Thomas Scheibitz explores the boundary between figurative representation and abstraction in both painting and sculpture. He uses a range of recurring shapes and figures: stars, flowers, circles and windows, meticulously building up his compositions from a kaleidoscope of visual references; digital images of signs and designs; sketchbooks; collages; drawings and maquettes. He twists and transforms his collected images into the seductive colours and dynamic geometrics of his paintings and sculptures.
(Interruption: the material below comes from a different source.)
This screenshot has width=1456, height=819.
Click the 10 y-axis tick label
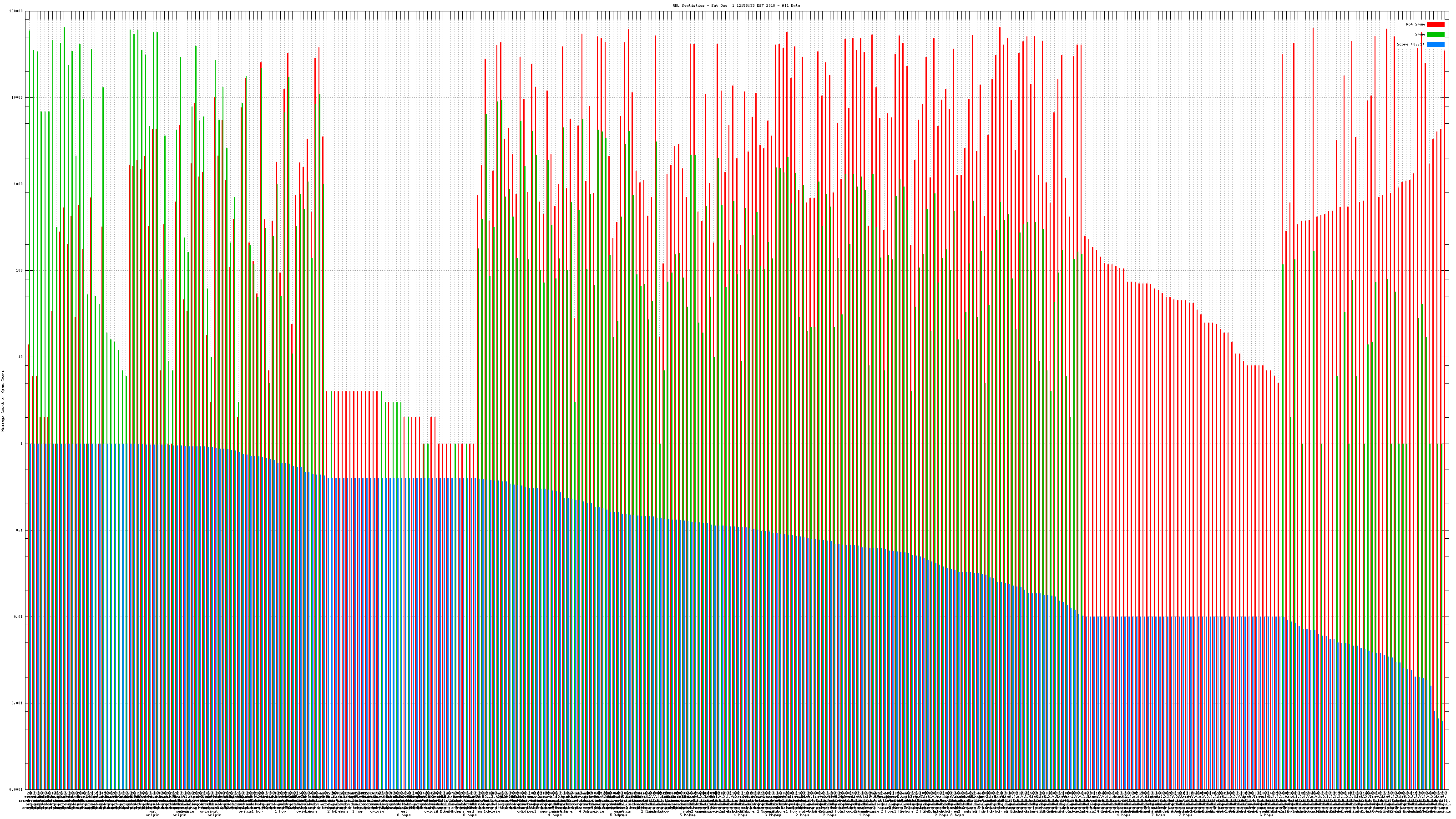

In Kaposi 2007, he shows us a cross-section of modular forms which remind us of familiar structures, like modernist housing blocks or plug sockets. The work is typical of Scheibitz’s use of disorienting scale, shifts of perspective and almost recognisable motifs. In Kalender 2007, swirling triangular planes rotate around a central hub, resembling a rotor cutter. It suggests a feeling of disintegration; the small rectangle on the left looks as if it may fall out of the picture, and the unfinished feel of the painting, with its numerous drips and sketchily over-painted blocks of colour creates a further visual uncertainty. Much of the pleasure of Scheibitz’s work comes from the playful way he leaves the traces of his art clearly visible – we can never forget the hand-made and completely private nature of each work.
Scheibitz also incorporates found symbols into the four roughly painted sculptures that inhabit the window space of this gallery: the uncannily familiar shapes suggesting a head, a figure with an outstretched arm, an arrow and a window. The jostling and interlocking forms are presented in much the same way that they might in be one of the paintings – the gallery window becoming the canvas they are laid on – yet the sculpture gives us the added twist of the reflections and modelling provided by the shifting of the natural light from the window.
Thomas Scheibitz was born in 1968 in Radeberg, Germany and lives and works in Berlin.